Alex Pentland directs the Human Dynamics Laboratory at MIT as well as leading the Big Data and Personal Data initiatives of the World Economic Forum. In his career he has advised global businesses such as Motorola and Nissan.  It is this experience that has shaped his theory of social physics and how important it will be for the future of business travel and society.

“Big data gives us a chance to view society in all its complexity, through the millions of networks of person-to-person exchanges,” Pentland writes in the book Social Physics. His work is not focused on business travel, but is looking at humanity as a whole and how today’s digital society can provide the information businesses, governments and leaders need to manage their perspective environments.

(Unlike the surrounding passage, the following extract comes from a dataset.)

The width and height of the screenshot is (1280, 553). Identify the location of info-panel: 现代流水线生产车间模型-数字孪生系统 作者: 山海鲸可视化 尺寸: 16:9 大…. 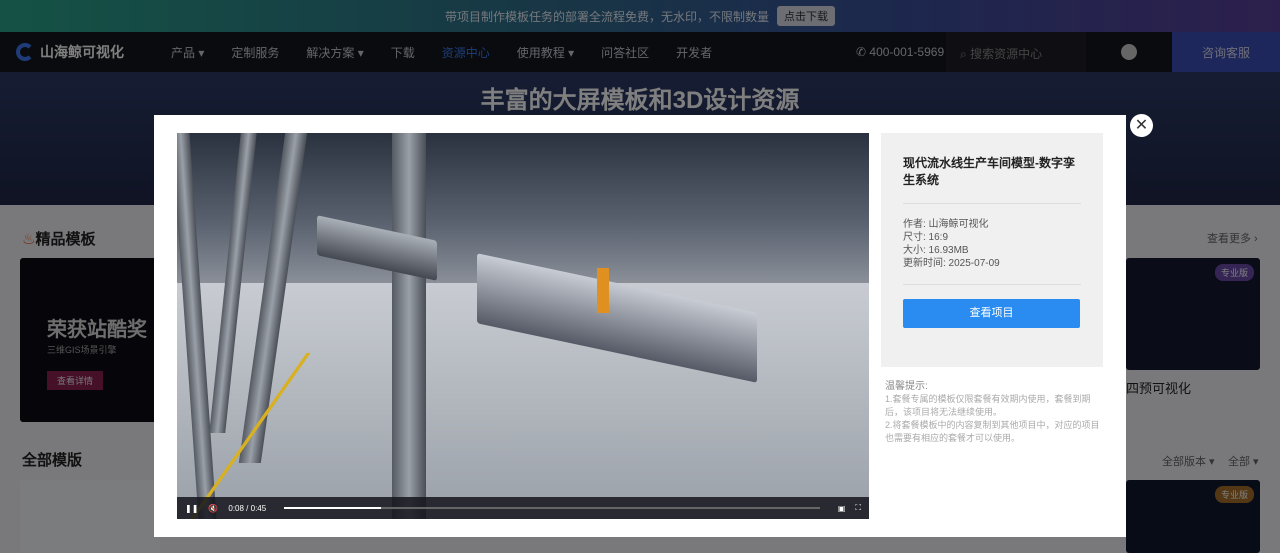
(992, 250).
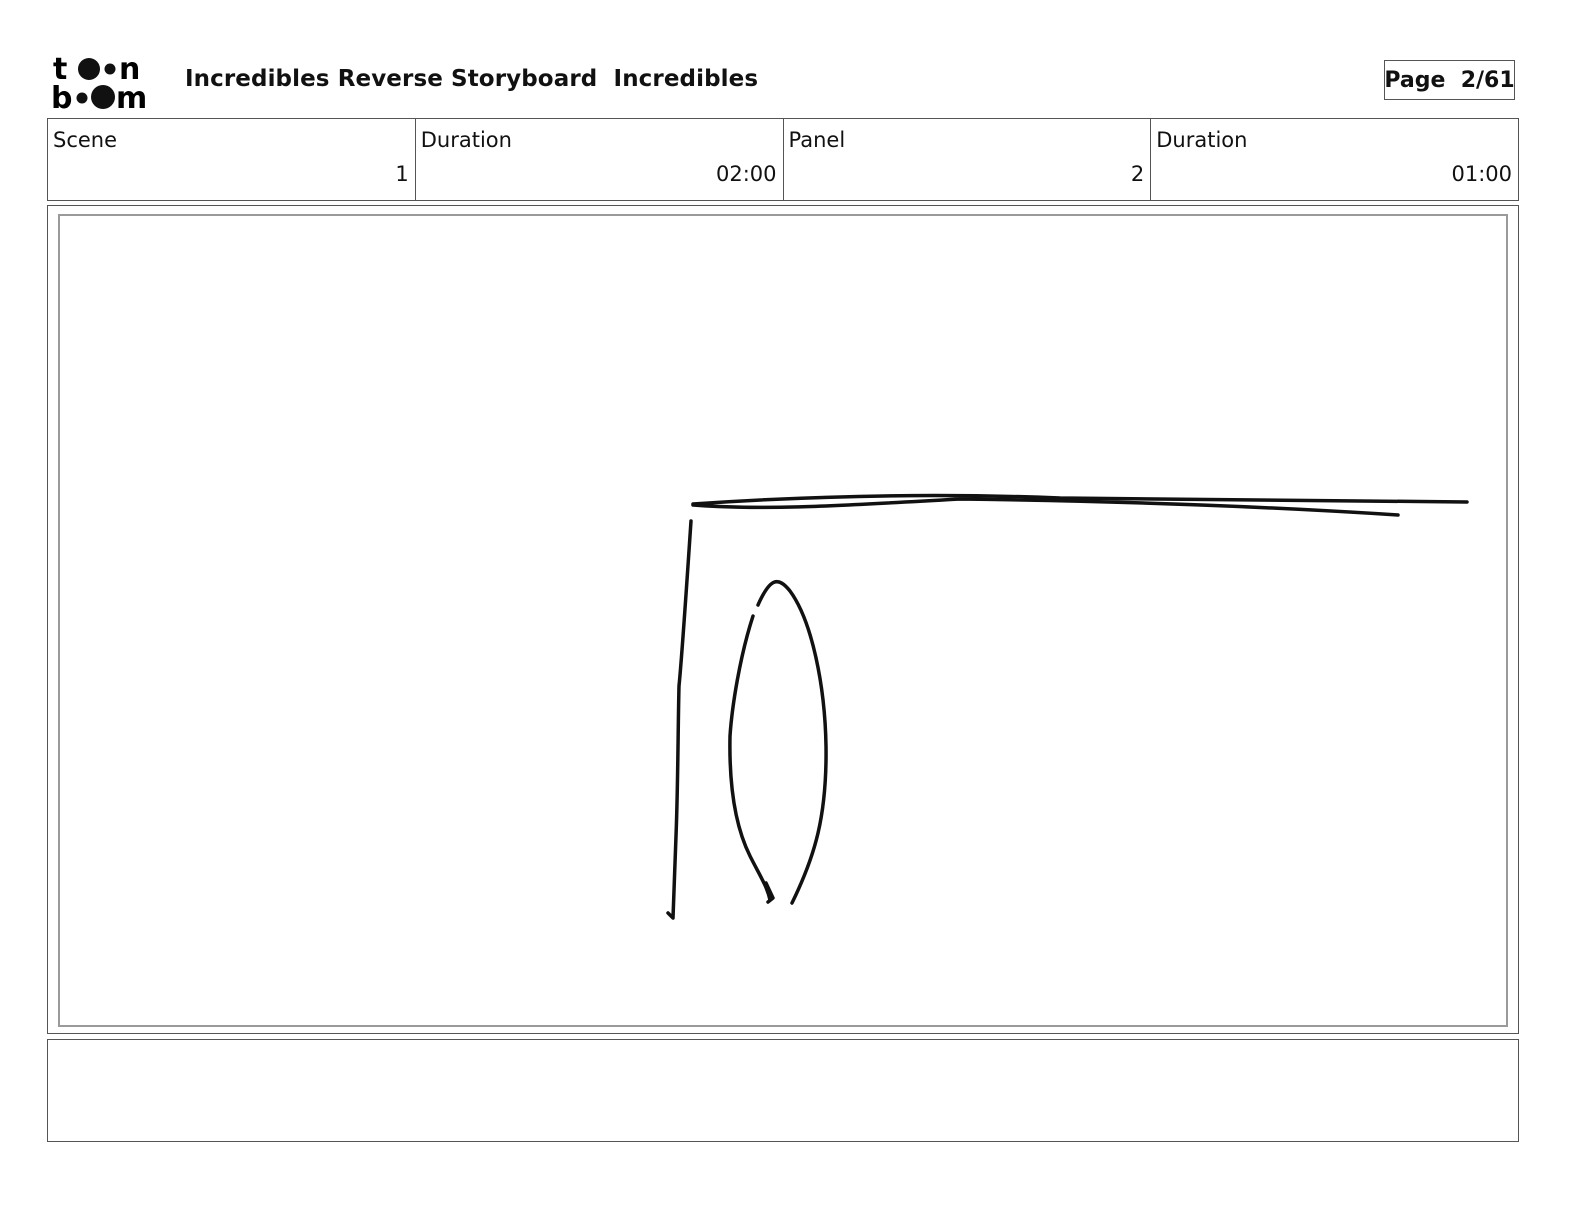  What do you see at coordinates (746, 174) in the screenshot?
I see `scene-duration-value: 02:00` at bounding box center [746, 174].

At its heart, social physics has two preoccupations: Idea flow which is discovery and collaboration that creates new ideas and social learning which is the development of a new idea that turns into a habit and new behavior.

“Most of our behavior is shaped by the ideas we are exposed to,” Pentland writes, indicating that digital and data shape modern behavior. “We are now coming to realize that human behavior is determined as much by social context as by rational thinking...people’s desires and their decisions about how to act are often, and perhaps typically, dominated by social network effects.” Pentland’s social network is the wider society, the businesses we work in, and the towns we live in. It’s not Facebook, Twitter or LinkedIn.

“In order to understand the total pattern of interactions within an organization it’s vital to capture all data,” he says.

Pentland’s work is honest, although clearly passionate about his theory, he sees the challenges it creates and addresses the need to ensure that although data sharing is necessary, there will also need to be a “trust-network system that protect personal privacy”.

"We are now coming to realize that human behavior is determined as much by social context as by rational thinking... people's desires and their decisions about how to act are often, and perhaps typically, dominated by social network effects."